Rabu 15 Aug 2012 15:18 WIB

Program Anti-Islamophobia LSM AS: 'Menjadi Muslim Sebulan'

Rep: Agung Sasongko/ Red: Djibril Muhammad
Program Menjadi Muslim sebulan yaLSM AS
Program Menjadi Muslim sebulan yaLSM AS

REPUBLIKA.CO.ID, ANKARA - Harus diakui stereotip negatif tentang Islam belum menghilang seutuhnya.

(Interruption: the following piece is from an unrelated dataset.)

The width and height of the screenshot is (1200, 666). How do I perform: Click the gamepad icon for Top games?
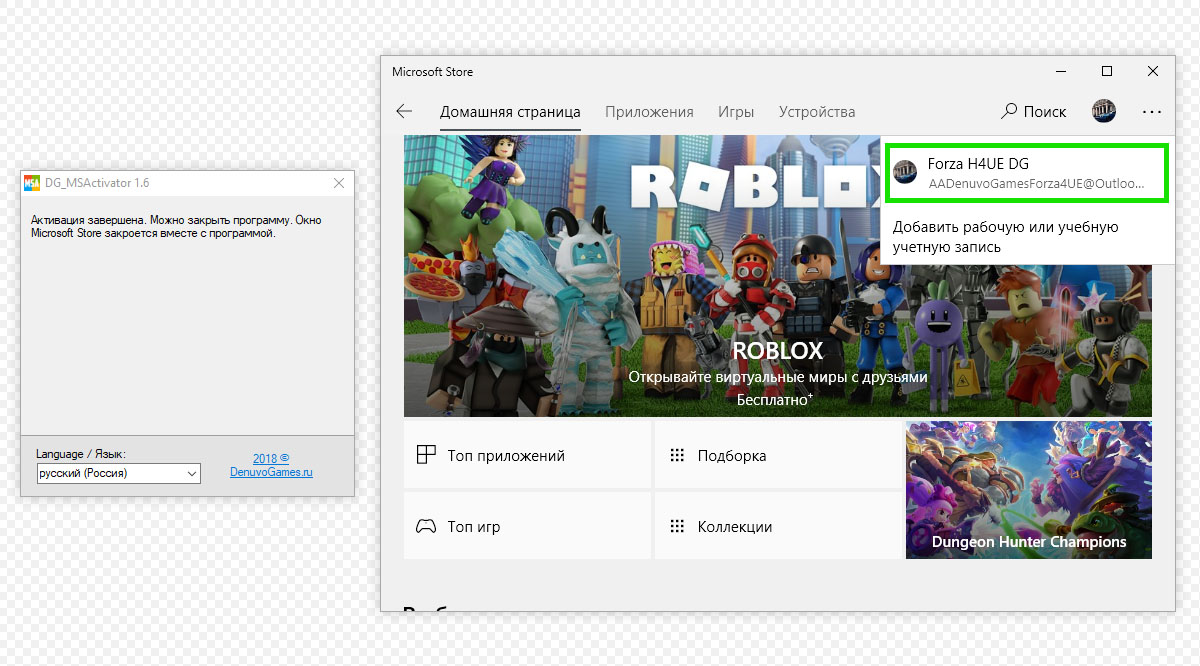tap(427, 526)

Lembaga Swadawa Masyarakat (LSM) AS, World Weaver coba memberikan sumbangsihnya dengan membuat program pertukaran budaya yang bertujuan meluruskan stereotip negatif tentang Islam dan Muslim.

Organisasi ini menggelar program yang diberi nama 'Menjadi Muslim Sebulan'. Pesertanya merupakan penganut agama lain. "Memang provokatif, tapi cara ini sangat tepat untuk mengetahui seperti apa kehidupan seorang Muslim," kata Ben Bowler, pendiri World Weaver, seperti dikutip cnn.com, Rabu (15/8).

Menurut Ben, umat Islam menyambut positif usaha ini guna menghilangkan stereotip dan membekali peserta dengan perspektif spritual yang kaya. "Kebanyakan para peserta sangat terharu. Pandangan mereka mulai terbuka tentang Islam," kata Bowler.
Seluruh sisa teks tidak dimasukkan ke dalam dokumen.